The Lord never fails to amaze me. Once again, I spent the semester worrying about finding an internship. Given that He made me wait until my materials were nearly due, He still provided, and I am grateful. I've realized a lot about where He wants me to go and who He wants me to be working with. I had to give up everything that I wanted for myself, in order for Him to reveal Himself through me. Because I did that, I knew something was going to happen- something big. We may feel that we were designed with our own dreams, desires, and hopes. We think we know what we want, and we go for it. But how many times have we begun the race at full speed, only to trip over a pebble in the dirt? How could something so small throw us off completely? Maybe it's something like love, or realizing the Lord calling you to serve in another country. Maybe it's realizing you have to leave everything behind to pursue something different. How many times have we had to look back and ask what went wrong? I know I've had to do this more than I've wanted to. The Lord loves me, and He has graciously given me mercy in this world. He has given me the rights to who I am, yes, but ultimately I have to give it back.

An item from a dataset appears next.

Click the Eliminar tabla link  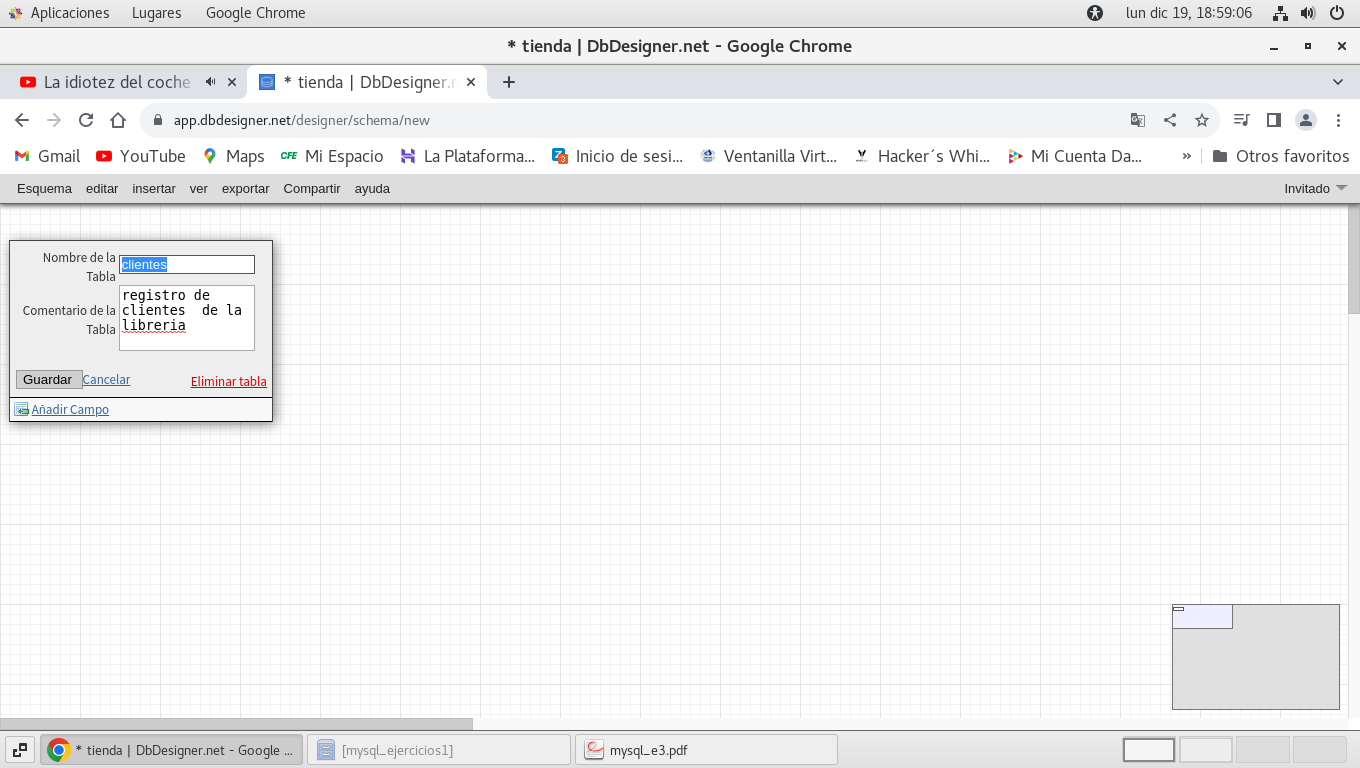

I have read time and time again that we cannot stay the way we are and go with God. We can try, but we fail. And when we fail- when we lose our way- we fall to our knees. Sometimes the only way the soul can cry out is in this position. I have been broken down the past year. Exactly 12 months ago my life was a shred away from being nothing, and I was on my knees. I tried to give the Lord everything I could, but it made things even more painful. I asked God why I had to experience things, and what joy He could possibly obtain from watching me suffer. But the thing is, we all suffer. To every degree, life is not perfect. It will never be perfect. Learning to accept trials and tribulations, as 2 Corinthians 12:10 says- "Because of Christ, I am pleased in weaknesses, insults, catastrophes, persecutions and pressures. For when I am weak, I am strong."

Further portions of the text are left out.